Report every line in the rows below that contains the string "computer", copying each such line in full.

Record set
==*==

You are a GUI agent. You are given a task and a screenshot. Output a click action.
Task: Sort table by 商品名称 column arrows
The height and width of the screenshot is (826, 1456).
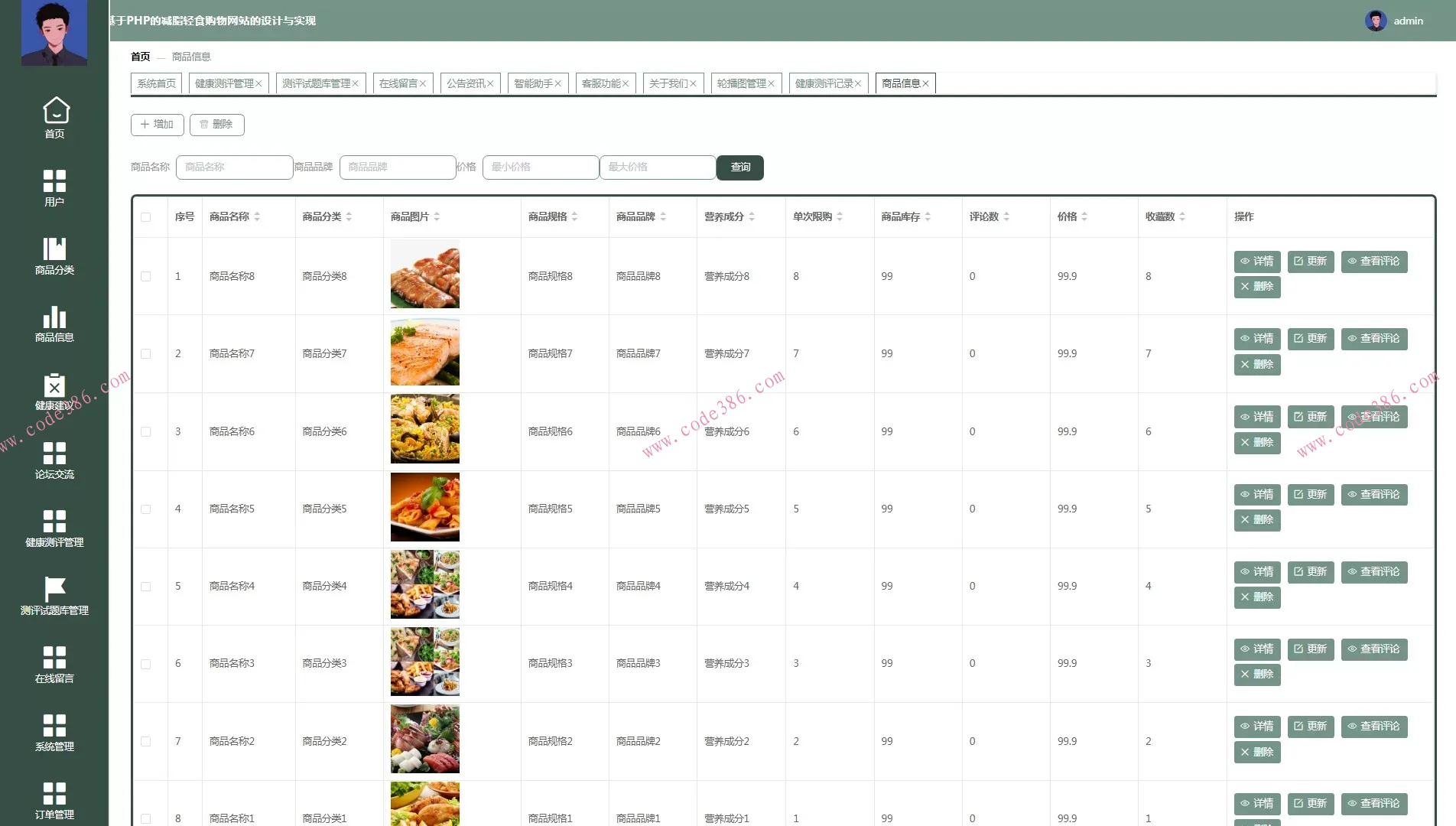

==*==

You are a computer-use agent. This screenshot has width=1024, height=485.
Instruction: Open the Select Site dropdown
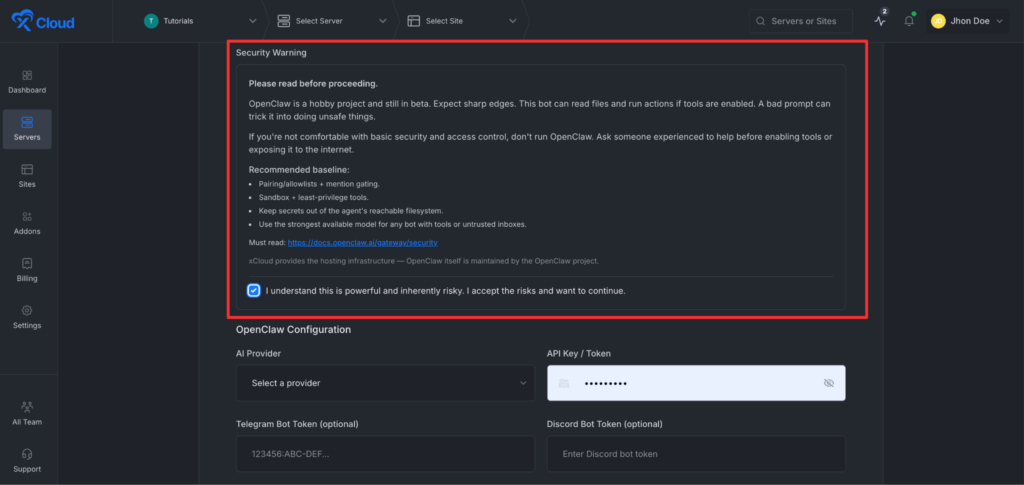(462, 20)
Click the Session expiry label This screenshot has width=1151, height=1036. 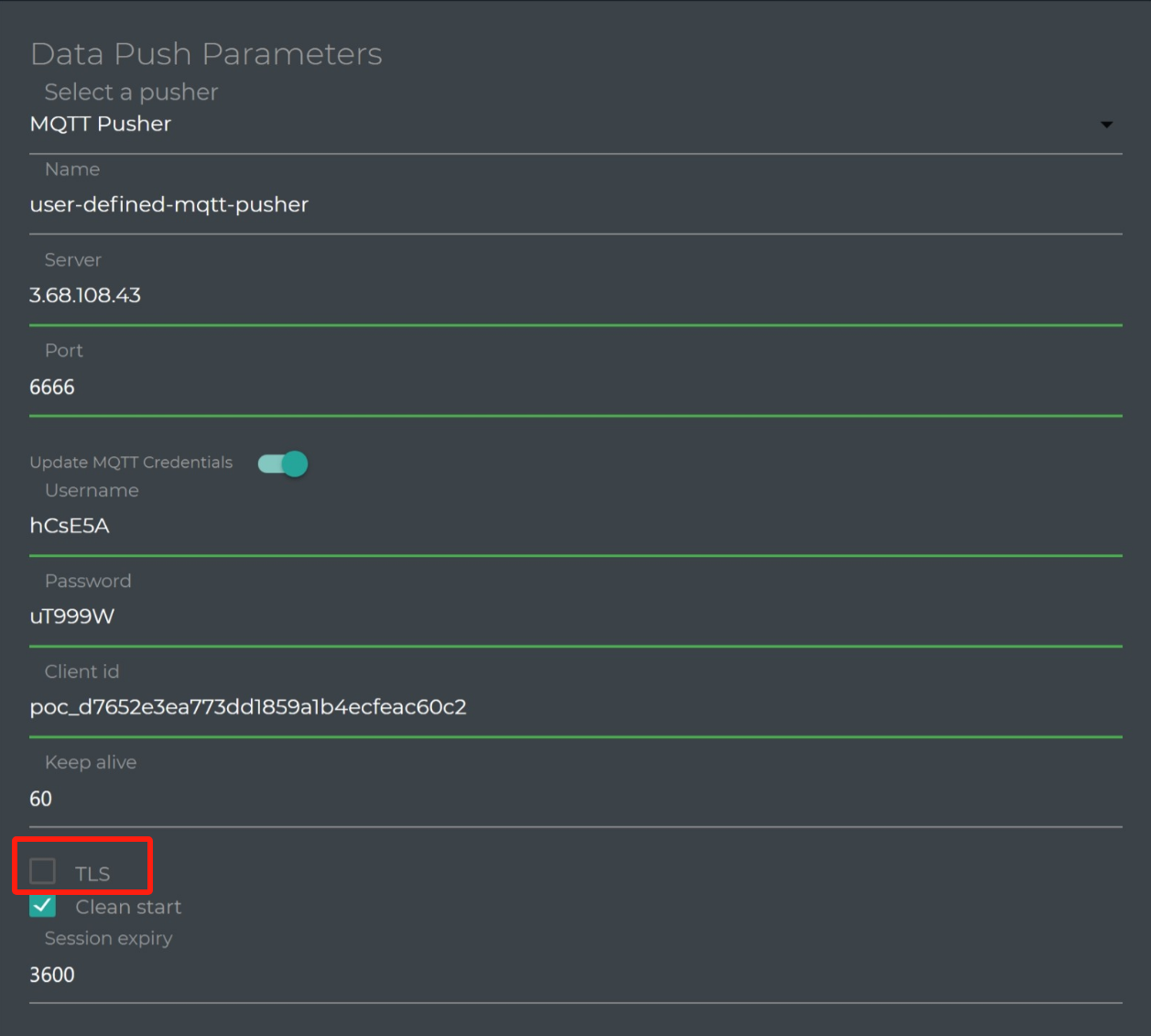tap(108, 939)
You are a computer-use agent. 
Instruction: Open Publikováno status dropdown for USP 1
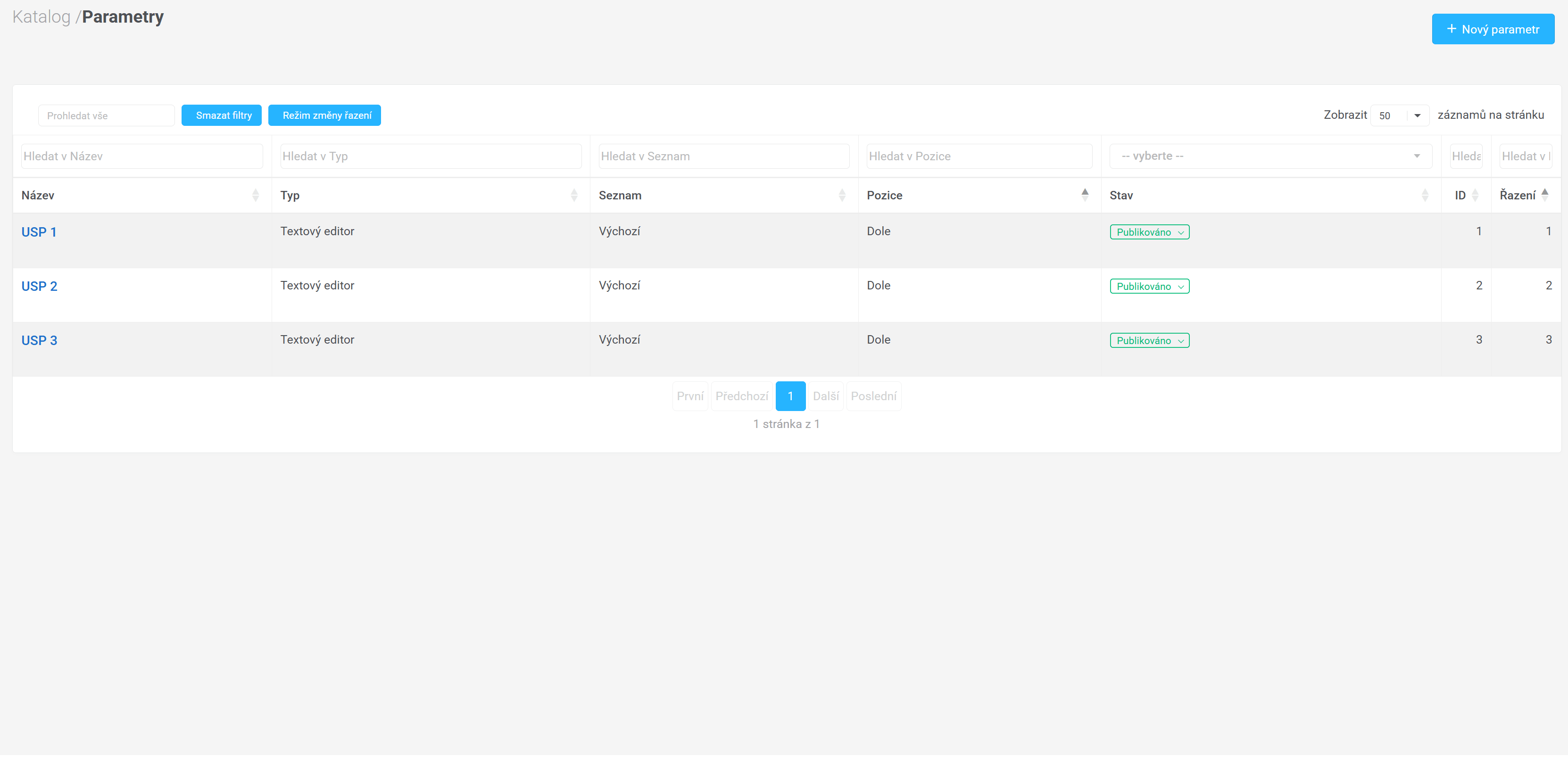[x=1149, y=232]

==*==

Response to this exercise
You are a computer-use agent. This screenshot has width=1024, height=485.
You are a computer-use agent. 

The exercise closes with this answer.